苗沛霖一看原来是徐立壮之子徐清风,忙扶起来问道:“贤侄带着这些练兵来赵庄所为何事?”
徐清风道:“清风听说淮北捻子跑来咱凤台打捎,家父日夜操办团练,就是为了保一方平安,于是便派清风带练兵来驱逐捻子!”
苗沛霖心道这徐立壮好生鲁莽,赶在荒年吃大户在两淮司空见惯,倘若这次与捻子翻了脸,日后凤台必定永无宁日,于是正颜道:“你爹这么做可不妥,淮北数名捻子首领与我素有交情,那帮小捻子已被我打发走,若是这次你与他们动了干戈,众捻子倾巢而出,怕是再多练兵也阻拦不住啊!”

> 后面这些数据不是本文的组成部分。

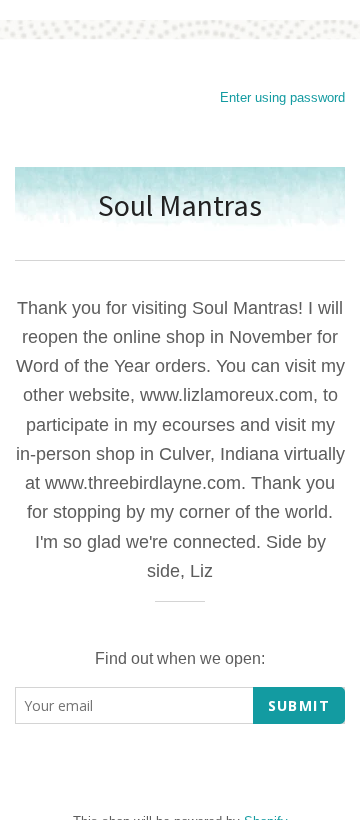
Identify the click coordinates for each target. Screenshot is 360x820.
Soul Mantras (180, 205)
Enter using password (282, 97)
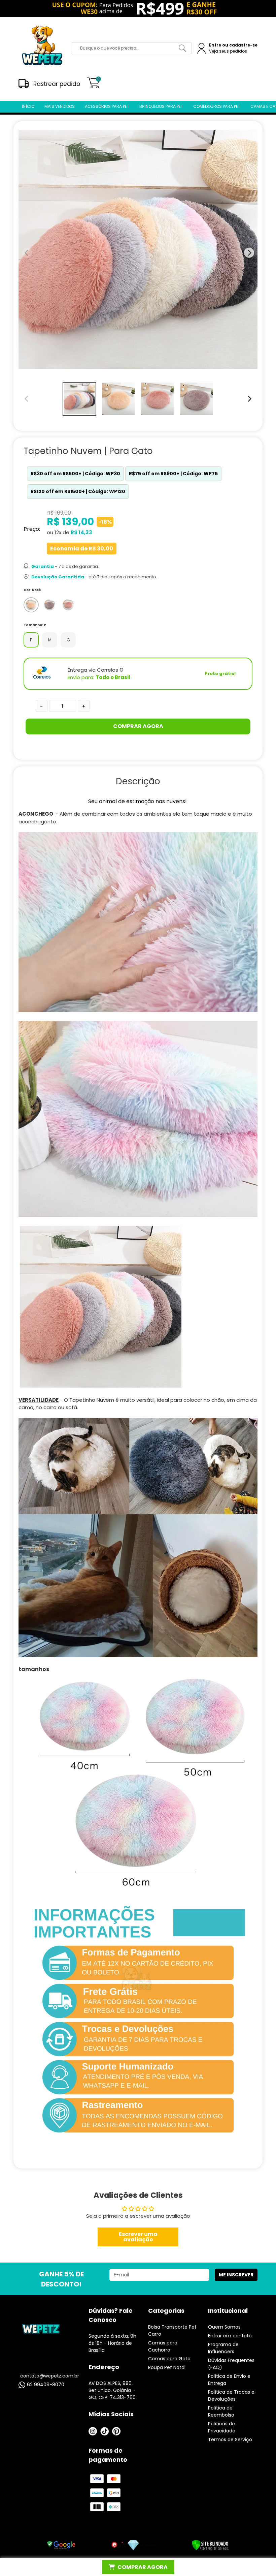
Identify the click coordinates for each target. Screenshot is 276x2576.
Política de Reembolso (221, 2411)
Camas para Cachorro (162, 2346)
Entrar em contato (230, 2335)
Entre (215, 45)
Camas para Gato (169, 2358)
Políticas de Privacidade (221, 2427)
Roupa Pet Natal (166, 2367)
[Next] (249, 399)
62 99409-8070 (45, 2384)
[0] (93, 86)
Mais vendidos (59, 106)
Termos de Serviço (230, 2439)
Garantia (42, 566)
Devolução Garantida (57, 577)
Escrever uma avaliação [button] (138, 2236)
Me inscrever (236, 2274)
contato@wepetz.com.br (49, 2375)
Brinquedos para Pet (161, 106)
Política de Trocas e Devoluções (231, 2395)
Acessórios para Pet (107, 106)
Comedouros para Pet (216, 106)
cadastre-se (243, 45)
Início (28, 106)
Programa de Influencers (223, 2348)
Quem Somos (224, 2327)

此时发逆定都南京号称太平天国,两淮一带清军兵几乎全部调往皖南与太平军作战,官府对捻子作乱无能为力,只得不闻不问放任自流,仅凭几支团练决计难以抵挡。
徐清风也是幡然醒悟,毕恭毕敬道,“伯父所言极是,这次有伯父坐镇,放了捻子一马,料想他们也不敢再来淮南生事。”
苗沛霖听他一番奉承,心中也是欢喜,徐清风又拱手道,“临出门时家父叮嘱清风,说是与苗伯父数月未见甚至想念,怎奈一直操持团练,难以抽出时间,特来请伯父去家中一叙。”

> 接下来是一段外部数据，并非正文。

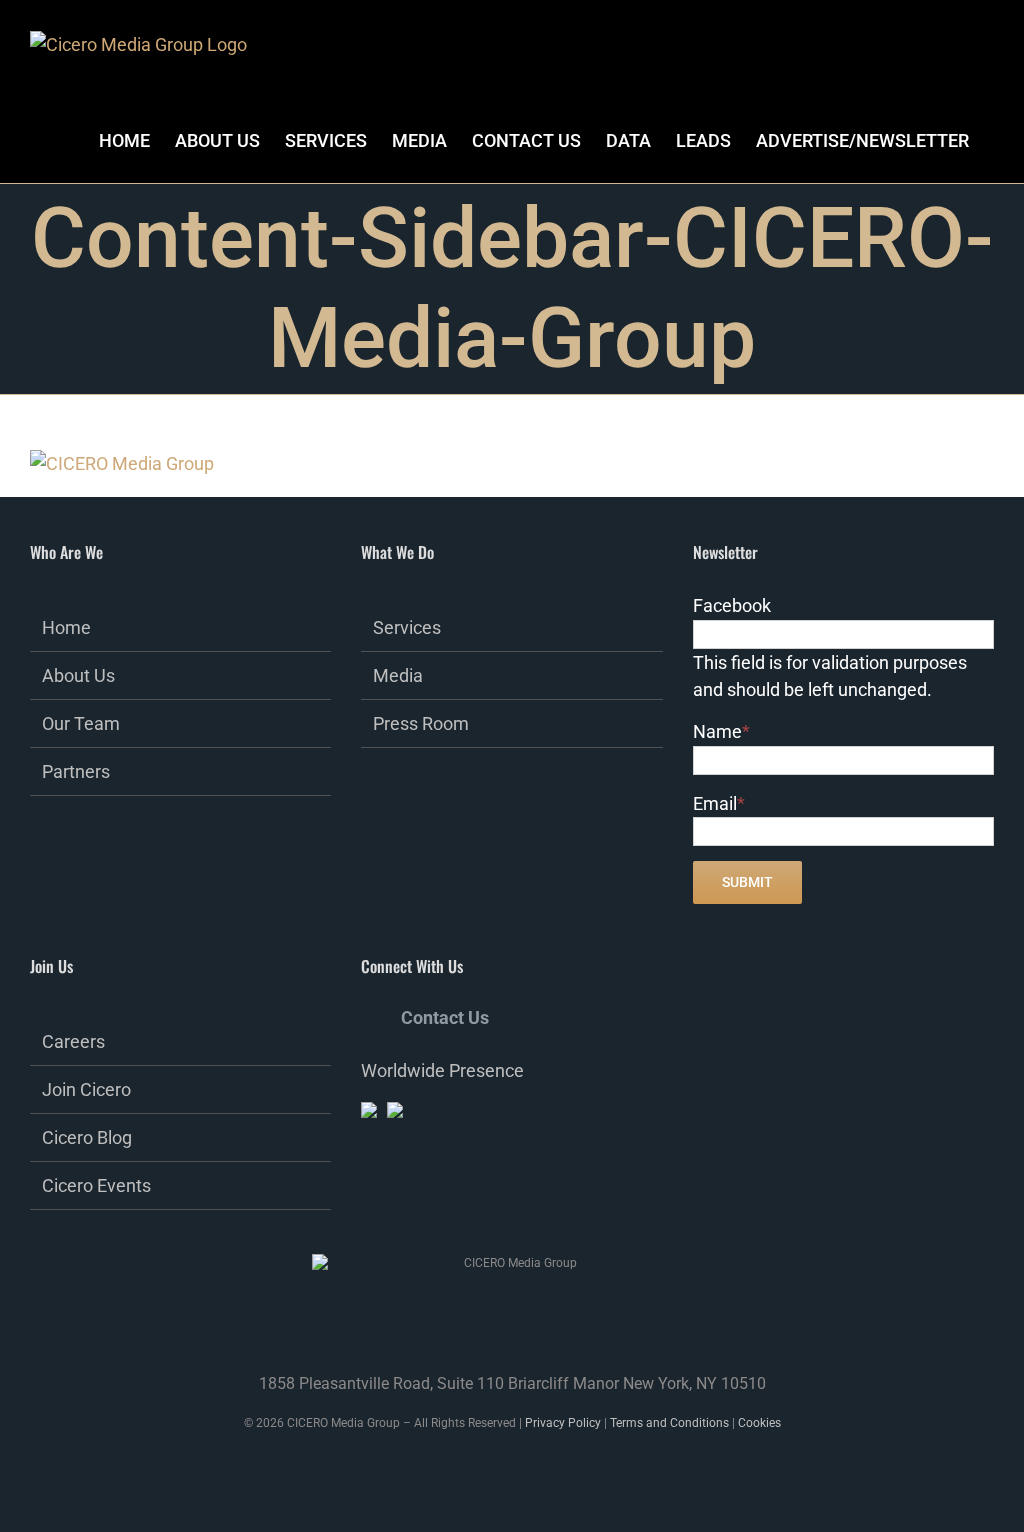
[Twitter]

苗沛霖也是十分想念挚友,爽快答应道:“既然如此,我便去坐坐。”
陈川红叮嘱道:“先生少坐一会儿,快些回来,别忘了还要陪我去一趟雉河集呢。”
苗沛霖连连点头。
徐清风偷偷瞥了一眼苗景怡,对陈川红道:“伯母与景怡妹妹不妨也一起去坐坐吧?”
陈川红摇头道:“这次就算了,我还有别的事情要办。”
徐清风听后略感失望,请上苗沛霖,一起纵马往徐家庄而去。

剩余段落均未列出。